-- TEXT BLOCK --

Like my usual post in this blog, I always share what I feel and what I going through about life. For this time I dedicate this writing for my beloved new friends from Dong Eui University. They are 27 students plus 2 lecturers who came to Surabaya for their Global Service program. As the officer of Surabaya City Government in the Cooperation Division so I have to accompanied them. To travel in Surabaya and also taking care them during their program. It was two week ago. And I never expect to fall too deep with this "short relationship". Because I already became LO for several time. So I think it's gonna be the same and easier for me to handle about everything. And actually I only meet them on weekend. So I truly never imagine that It was so hard to say goodbye with them. Yes I know I'm a melancholy person. Yes, I also understand that I always too easy to impressed by somebody. What I learn from them are they are hard worker, focus, intense, and all out to doing something. So it actually good opportunity for me also to meet them in this life.

-- RECORDED DATA --
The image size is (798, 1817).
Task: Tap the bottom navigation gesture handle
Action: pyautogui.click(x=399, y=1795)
==
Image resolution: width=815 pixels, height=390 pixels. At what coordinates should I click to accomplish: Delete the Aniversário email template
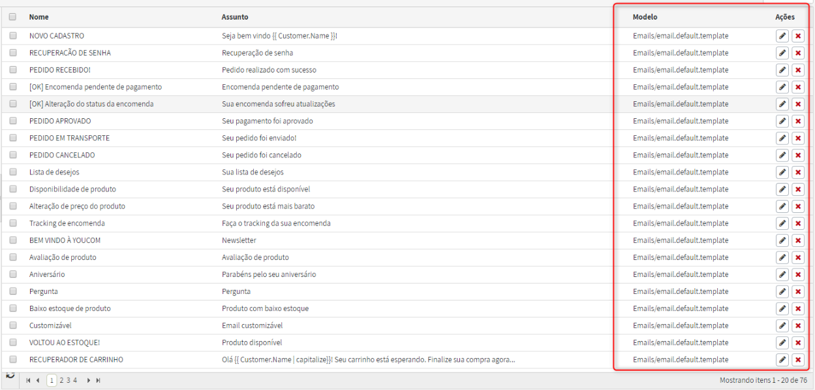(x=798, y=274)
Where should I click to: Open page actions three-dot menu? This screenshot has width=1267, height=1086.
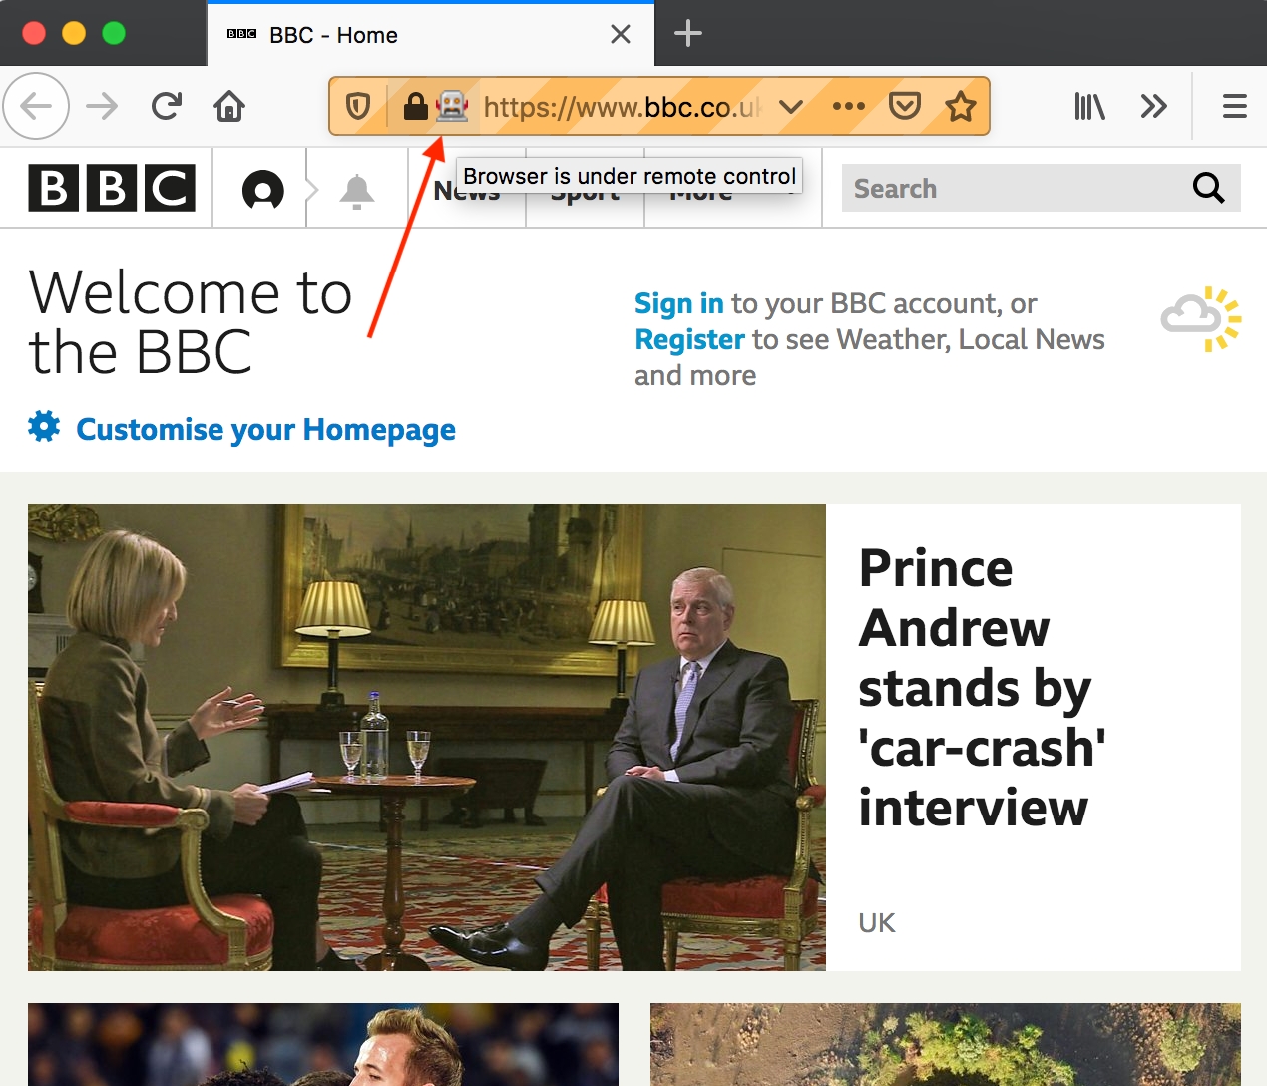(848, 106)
==
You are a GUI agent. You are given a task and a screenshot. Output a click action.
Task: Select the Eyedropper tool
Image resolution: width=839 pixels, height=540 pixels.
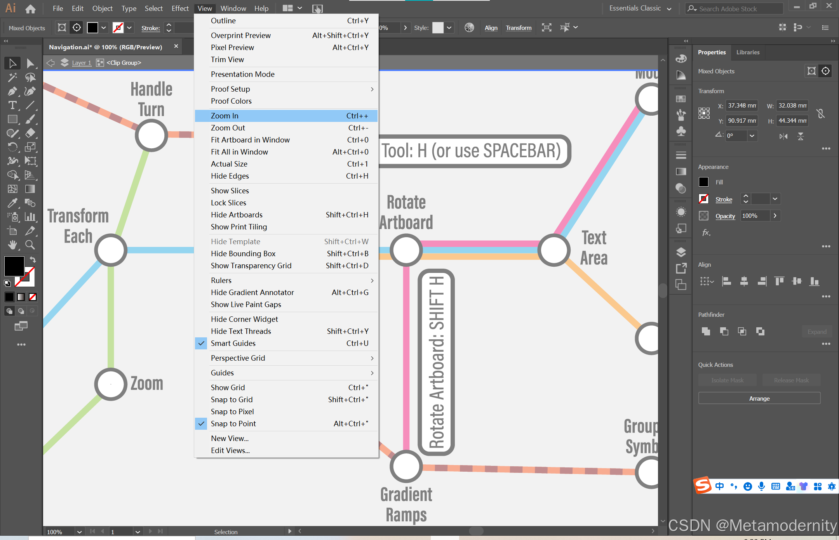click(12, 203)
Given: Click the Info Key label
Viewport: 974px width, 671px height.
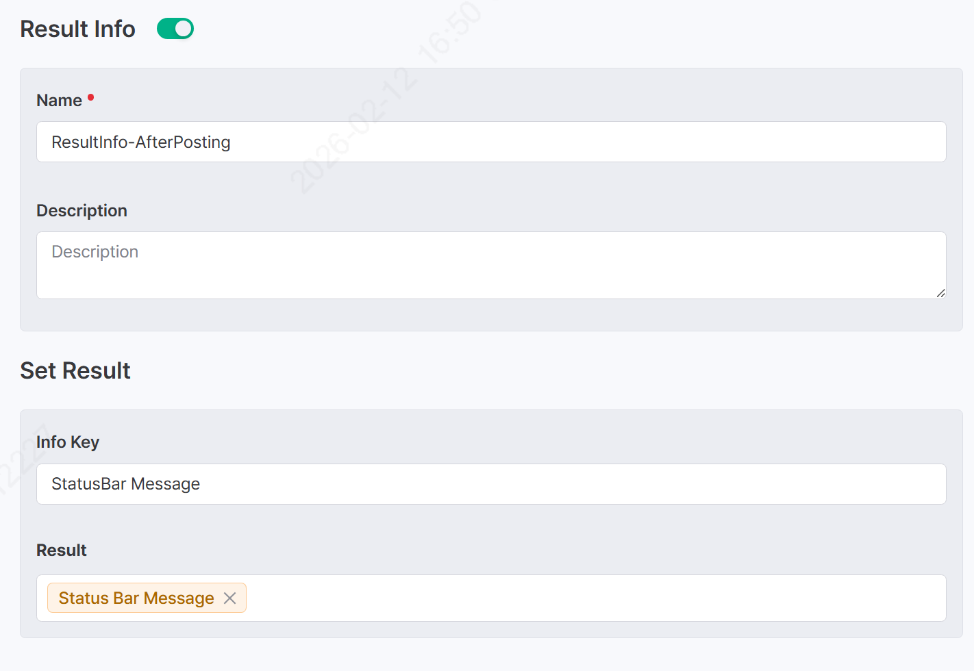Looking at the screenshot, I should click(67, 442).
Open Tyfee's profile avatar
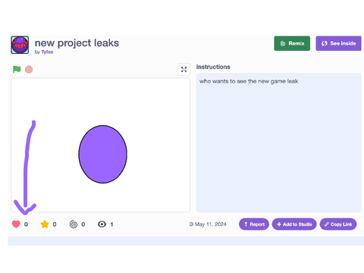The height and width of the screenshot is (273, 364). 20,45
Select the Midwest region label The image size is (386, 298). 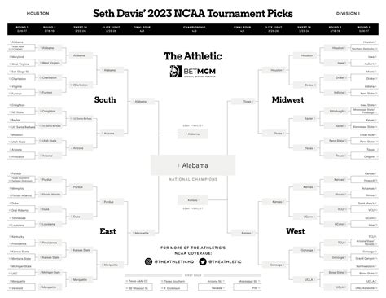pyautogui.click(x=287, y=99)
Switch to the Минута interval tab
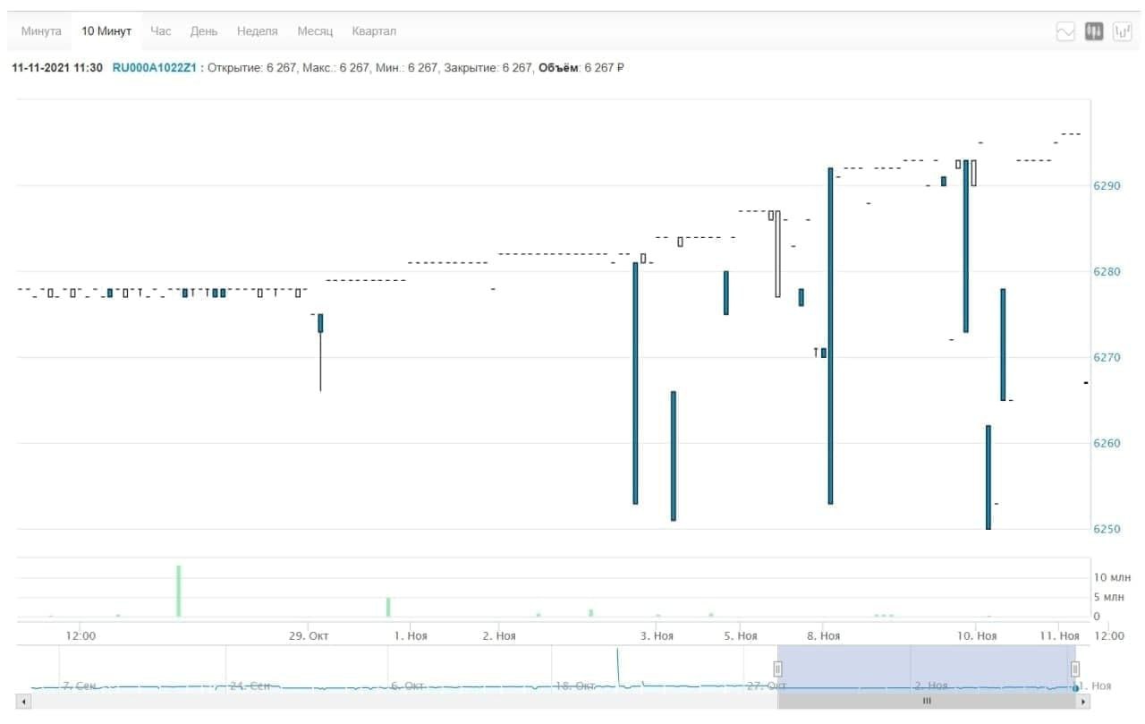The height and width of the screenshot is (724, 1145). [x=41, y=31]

-- PROBLEM DESCRIPTION --
Say whether each statement agrees with the blog post about the Dong Eui University visitors, answering yes or no and quoting the deciding words of the post: 1. The group included 27 students and 2 lecturers. 2. The writer met the group every weekday. 3. The writer had never served as an LO before. The rows have no connection to the blog post.

-- ANSWER TO THE PROBLEM --
1. Yes: "They are 27 students plus 2 lecturers"
2. No: "And actually I only meet them on weekend."
3. No: "Because I already became LO for several time."